Tatjana Pokorny
· 13.02.2017
L'idea non è del tutto nuova. I primi esperimenti di "pedali" per i grinder risalgono agli anni Sessanta. L'equipaggio di "Sverige" di Pelle Petterson li ha sperimentati in Coppa America nel 1977, con un discreto successo. Ma ora arrivano i Kiwi! Hanno sostituito le classiche colonne di smerigliatura a bordo del muscoloso proiettile di Coppa con pedali di bicicletta alimentati dalle gambe.
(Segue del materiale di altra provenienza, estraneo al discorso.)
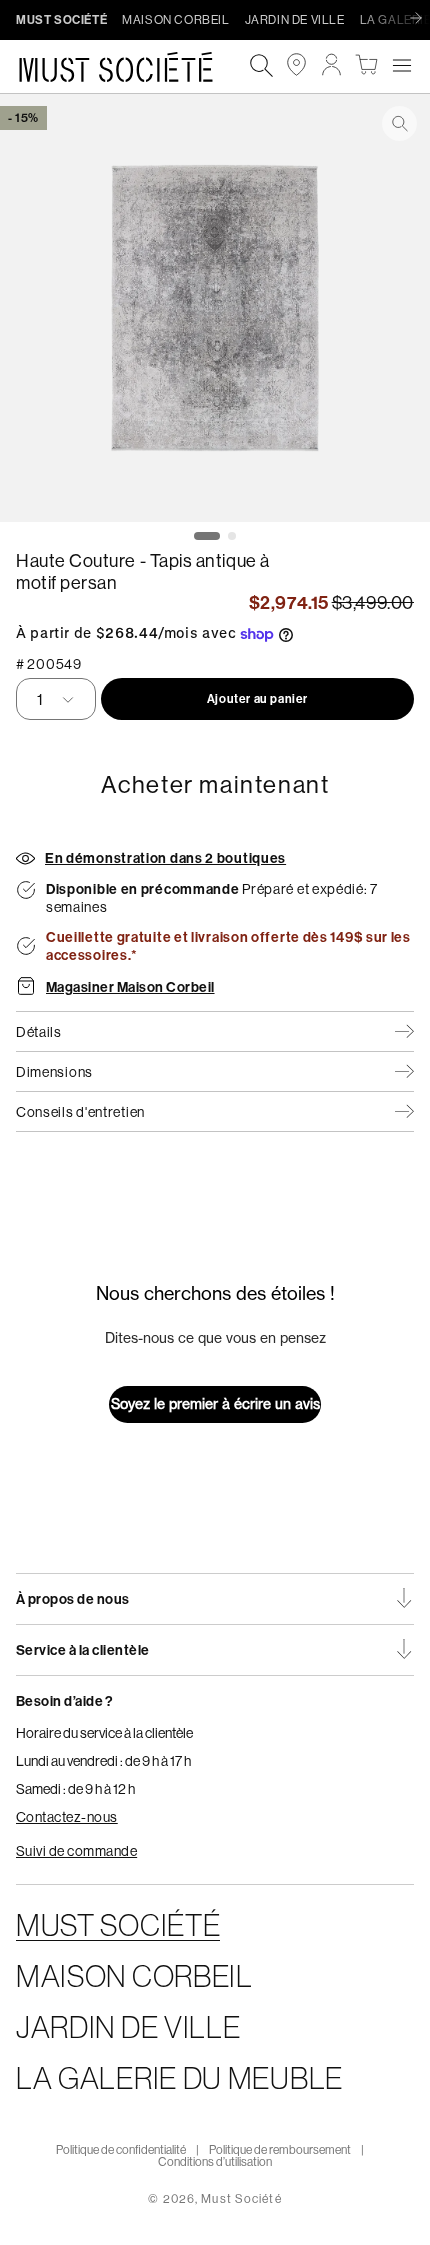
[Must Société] (126, 67)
Richard Gladwell racconta oggi online su Sail World la sensazionale prima al largo di Auckland.
Ancora una volta, sono i kiwi a fare un po' di scalpore. Nel 2013, Emirates Team New Zealand ha fatto la storia con il primo catamarano foiling. Oggi gli esperti concordano sul fatto che i neozelandesi hanno semplicemente mostrato la loro innovazione al pubblico troppo presto e la concorrenza ha potuto iniziare la corsa tecnologica per recuperare in tempo. I difensori della Coppa America sono poi riusciti a recuperare con una spettacolare rimonta. Ora sono ancora una volta gli uomini del team neozelandese Grant Dalton a presentare la loro barca con il botto tecnologico.
Al posto delle tradizionali colonne di mola con manovelle per due uomini ciascuna, i neozelandesi hanno installato dei pedali che consentono ai loro marinai di usare le gambe più forti per azionare i verricelli e quindi regolare le vele, mentre tutti gli altri team si sono finora affidati al sistema di mola convenzionale, meno efficace perché i muscoli delle braccia sono generalmente più deboli di quelli delle gambe. Come bonus aggiuntivo, i neozelandesi hanno predisposto quattro "postazioni di grinder" per lato, mentre gli altri team hanno solo due postazioni per lato, ognuna delle quali può essere gestita da due uomini.
Grazie al loro nuovo approccio tecnico, i Kiwi possono utilizzare più potenza rispetto alla concorrenza. Allo stesso tempo, lo stress e lo sforzo sono ridotti per ogni singolo "grinder". Durante il primo test del 14 febbraio, il nuovo catamarano dei Kiwi ha impressionato i pochi osservatori con un vento leggero di circa sei nodi. Richard Gladwell, giornalista di Sail World, ha visto come l'imbarcazione a doppio scafo abbia preso velocità dopo pochi secondi, sia salita senza sforzo sui foil e abbia "volato" sull'acqua per circa un chilometro. Al ritorno, sottovento, il cat è salito sui foil in due o tre secondi e ha raggiunto il porto senza toccare terra.
Richard Gladwell ha avvistato almeno una barca spia di un altro team non identificabile alla prima. Secondo lui, lo sviluppo dei sedili a pedale a bordo del catamarano della New Zealand Cup potrebbe essere una risposta forte a una delle sfide più grandi, se non la più grande, della 35a America's Cup.